ClickHouse / dbt-clickhouse

The Clickhouse plugin for dbt (data build tool)
Apache License 2.0
254 stars 113 forks source link

Null unit test inputs raise error for non-nullable columns #315

Open smoothml opened 4 months ago

smoothml commented 4 months ago

Describe the bug

When using Clickhouse it is common practice to not allows columns to be nullable so as to improve the efficiency of analytic-type queries. However, this is not compatible with how unit tests in DBT handle missing values and so results in an error such as the following:

DB::Exception: Cannot convert NULL to a non-nullable type: In scope SELECT CAST(1, 'UInt8') AS id, CAST(NULL, 'String') AS foo.

I originally raised this in dbt-core (here) and was directed here. One of the maintainers suggests where the root cause may be and suggested a fix in this comment:

It sounds to me like the root cause is that dbt-clickhouse doesn't yet support dbt unit tests rather than this being a bug in dbt-core. So I'm going to close this issue in favor of you opening an issue in dbt-clickhouse instead.
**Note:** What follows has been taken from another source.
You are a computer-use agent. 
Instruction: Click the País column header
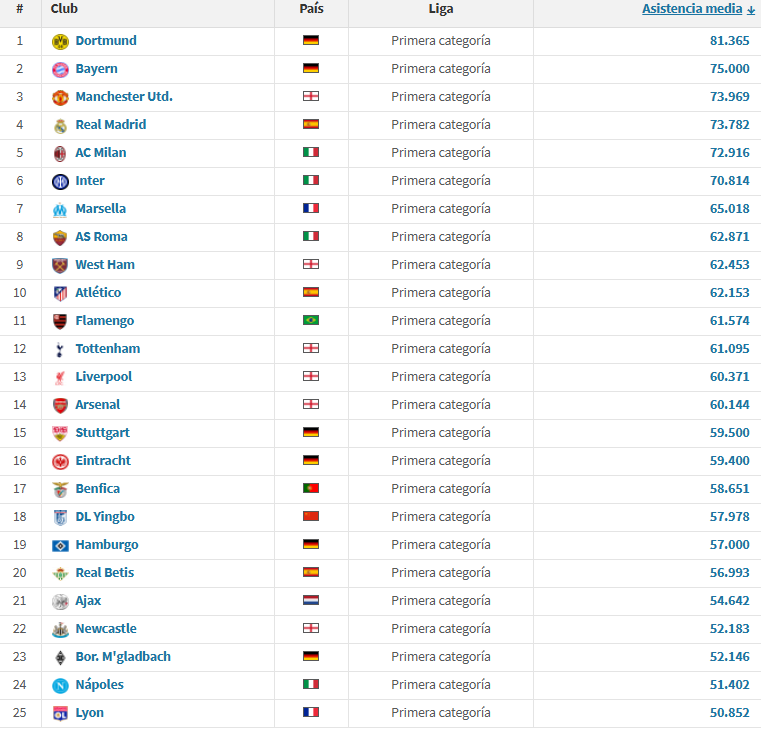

Specifically, it looks like dbt-clickhouse will need to override this line within get_empty_schema_sql:

      {{ cast('null', col['data_type']) }} as {{ col_name }}{{ ", " if not loop.last }}

Steps to reproduce

Consider the following example, based on the output of the dbt init command:

-- my_first_dbt_model.sql
{{ config(materialized='table') }}

select 1 as id, 'a' AS foo
union all
select 2 as id, 'b' AS foo

-- my_second_dbt_model.sql
select *
from {{ ref('my_first_dbt_model') }}
where id = 1

-- schema.yml
version: 2

models:
  - name: my_first_dbt_model
    description: "A starter dbt model"
    columns:
      - name: id
        data_type: uint64
      - name: foo
        data_type: string
  - name: my_second_dbt_model
    description: "A starter dbt model"
    columns:
      - name: id
        data_type: uint64
      - name: foo
        data_type: string
unit_tests:
  - name: test_not_null
    model: my_second_dbt_model
    given:
      - input: ref('my_first_dbt_model')
        rows:
          - {id: 1}
          - {id: 2}
    expect:
      rows:
        - {id: 1}

Values for the column foo are omitted in the tests, with only the id values provided. Running dbt build or dbt test results in the error.

Expected behaviour

If a column is not-nullable and a value not provided in the test input, the values used should be the appropriate non-null default. For example, Clickhouse would typically use 0 instead of NULL for a non-nullable numeric column.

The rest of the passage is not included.